Start of Block

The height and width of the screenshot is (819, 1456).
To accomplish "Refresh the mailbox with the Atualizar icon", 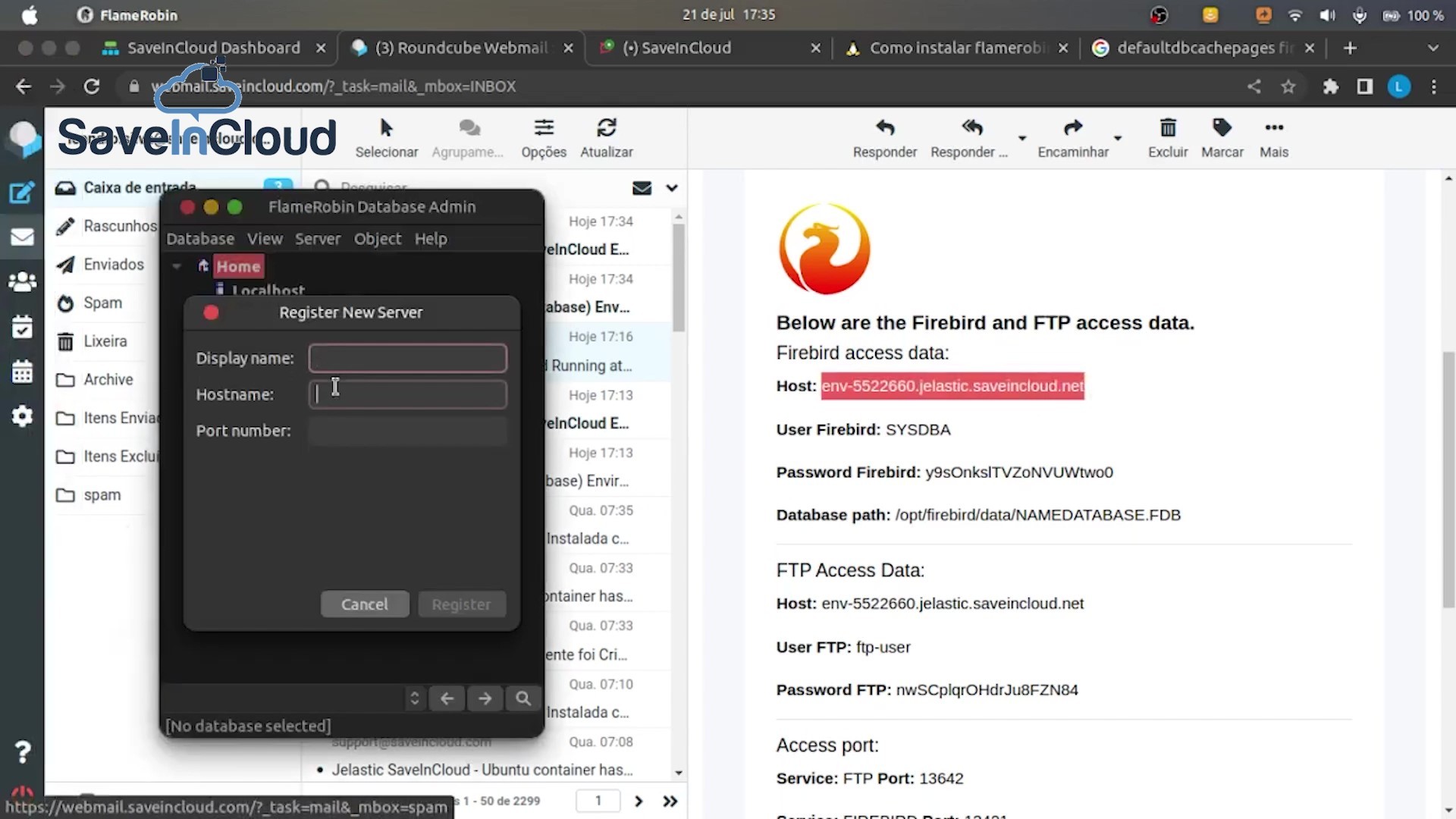I will (x=606, y=136).
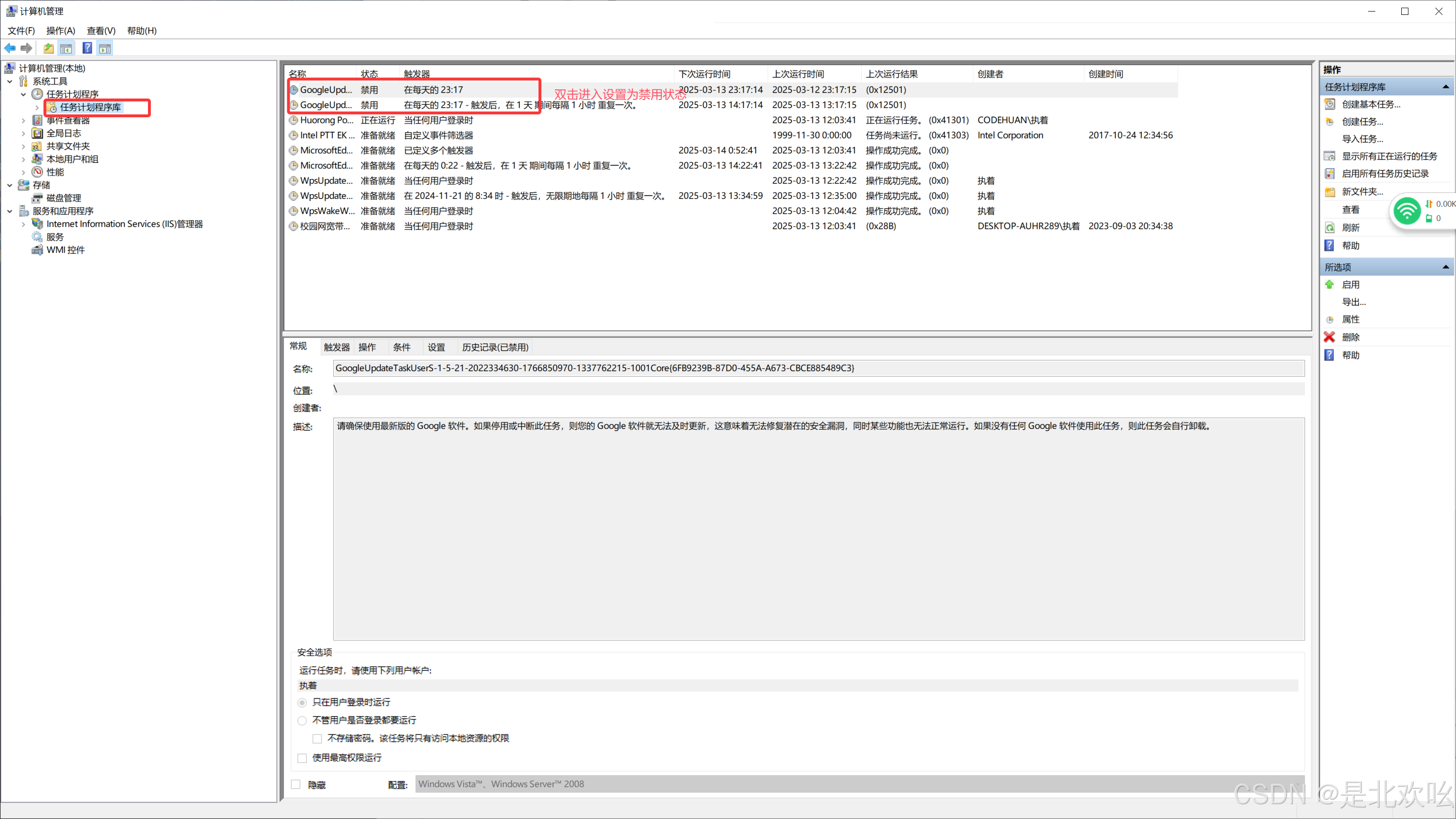Click the green Enable (启用) arrow icon
This screenshot has width=1456, height=819.
click(1329, 285)
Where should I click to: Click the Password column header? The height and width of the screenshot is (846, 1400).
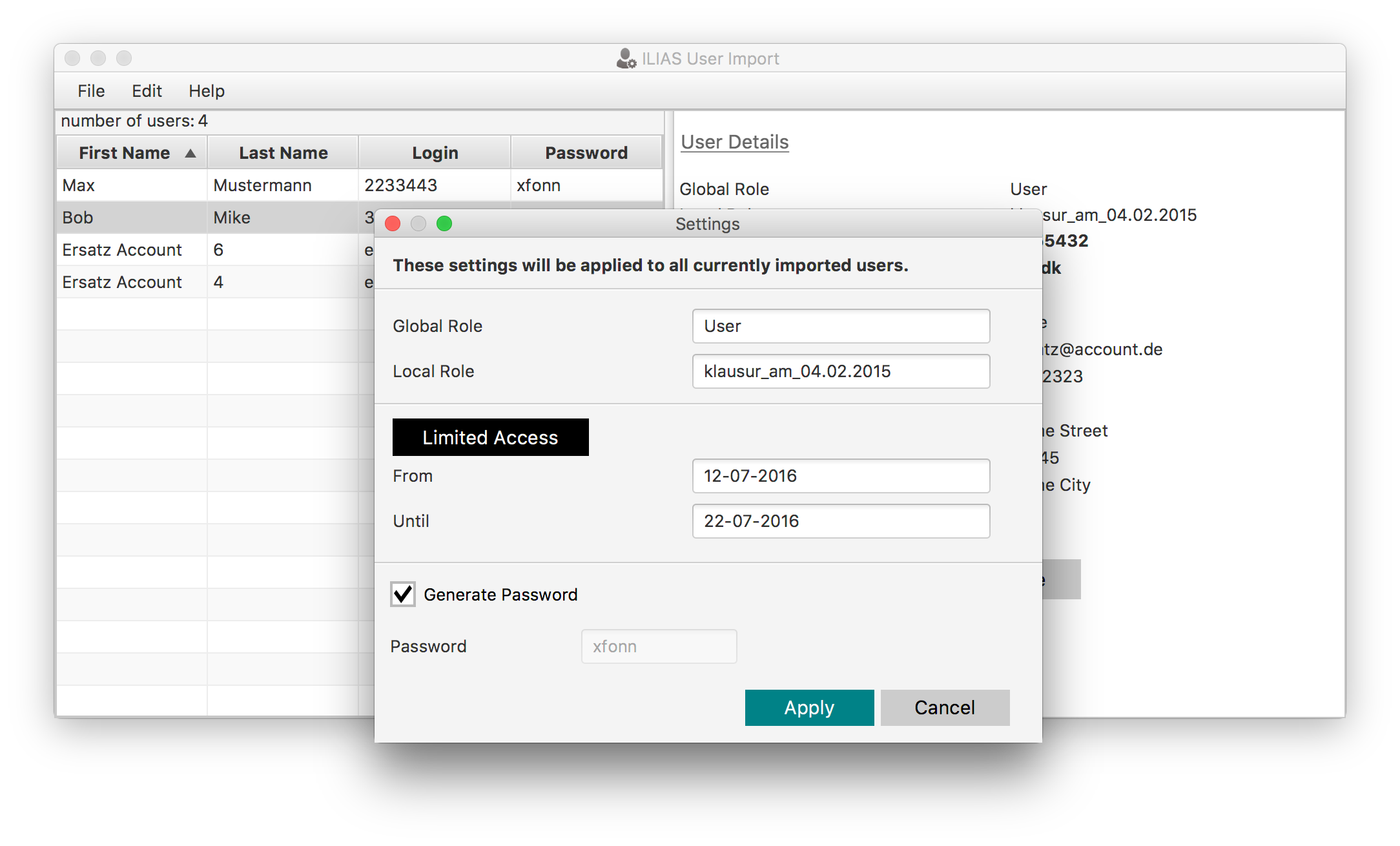[x=586, y=153]
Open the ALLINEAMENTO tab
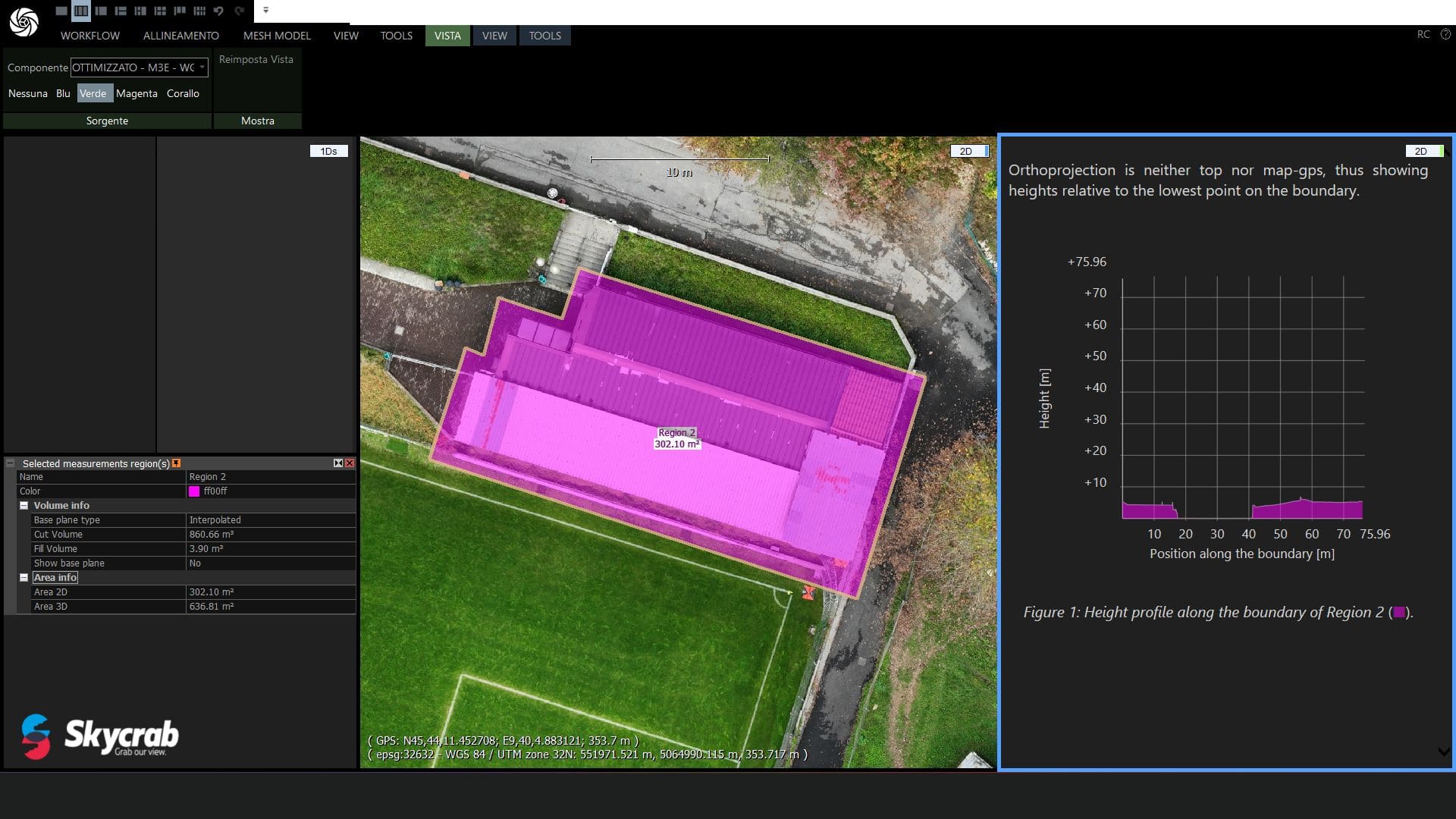The height and width of the screenshot is (819, 1456). tap(180, 36)
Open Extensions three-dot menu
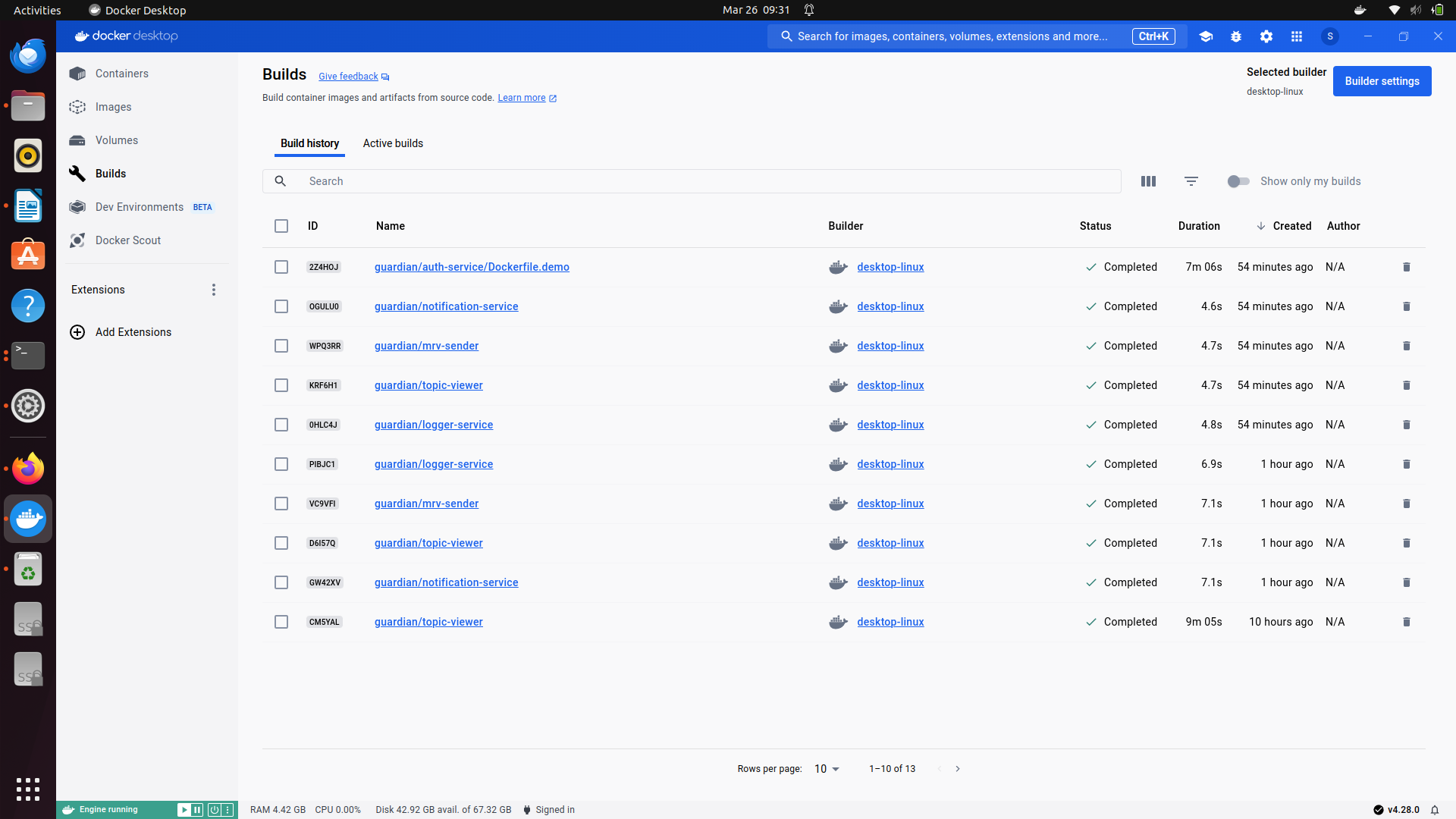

End of Block

* [What is required]: Where pictures appear, omit them, and transcribe exactly, with nothing else, the lines from the line with "Open the ALLINEAMENTO tab" through the final line of the records above, both ends included.

* [Solution to the problem]:
Open the ALLINEAMENTO tab
The height and width of the screenshot is (819, 1456). tap(180, 36)
Open Extensions three-dot menu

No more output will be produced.